Task item ::
Where the lines below hold images, skip those and copy every word exactly.

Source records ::
•••

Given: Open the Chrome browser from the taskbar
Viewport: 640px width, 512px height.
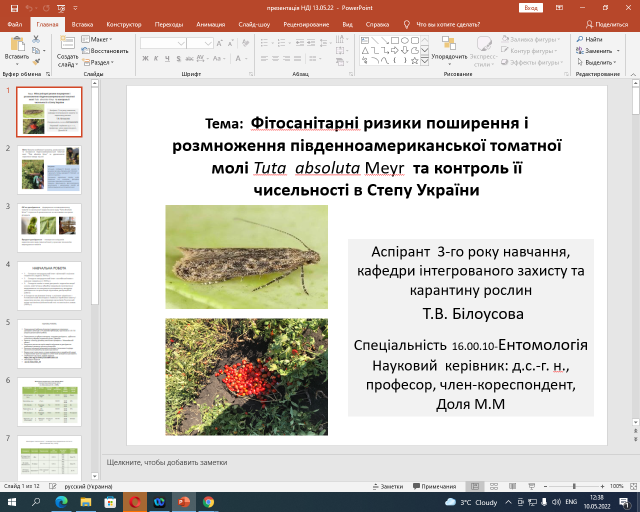Looking at the screenshot, I should 208,501.
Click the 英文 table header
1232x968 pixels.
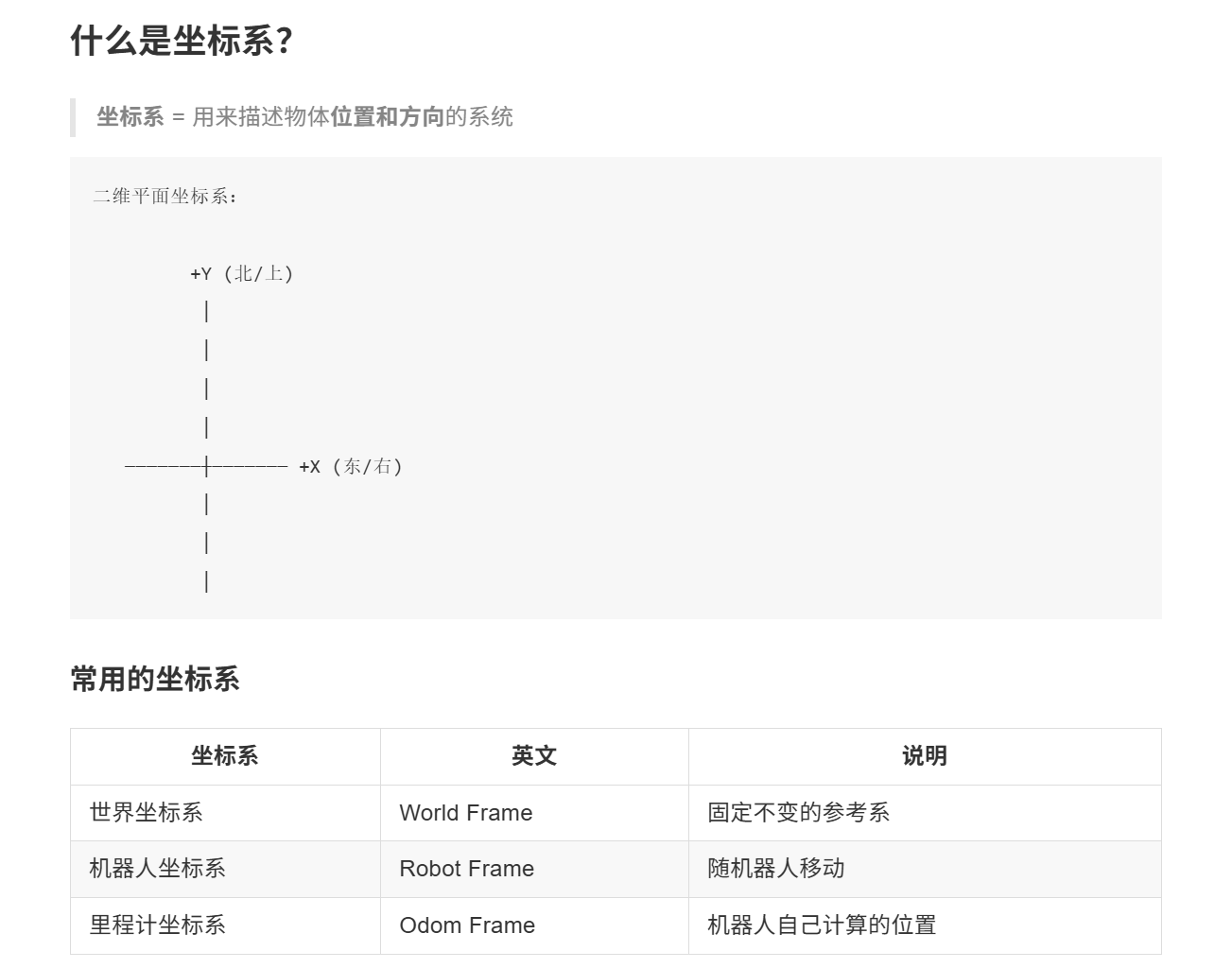tap(533, 756)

•••

Result of the exercise ::
Given: Open the Chrome browser from the taskbar
Viewport: 640px width, 512px height.
Looking at the screenshot, I should 208,501.
Click the 英文 table header
1232x968 pixels.
tap(533, 756)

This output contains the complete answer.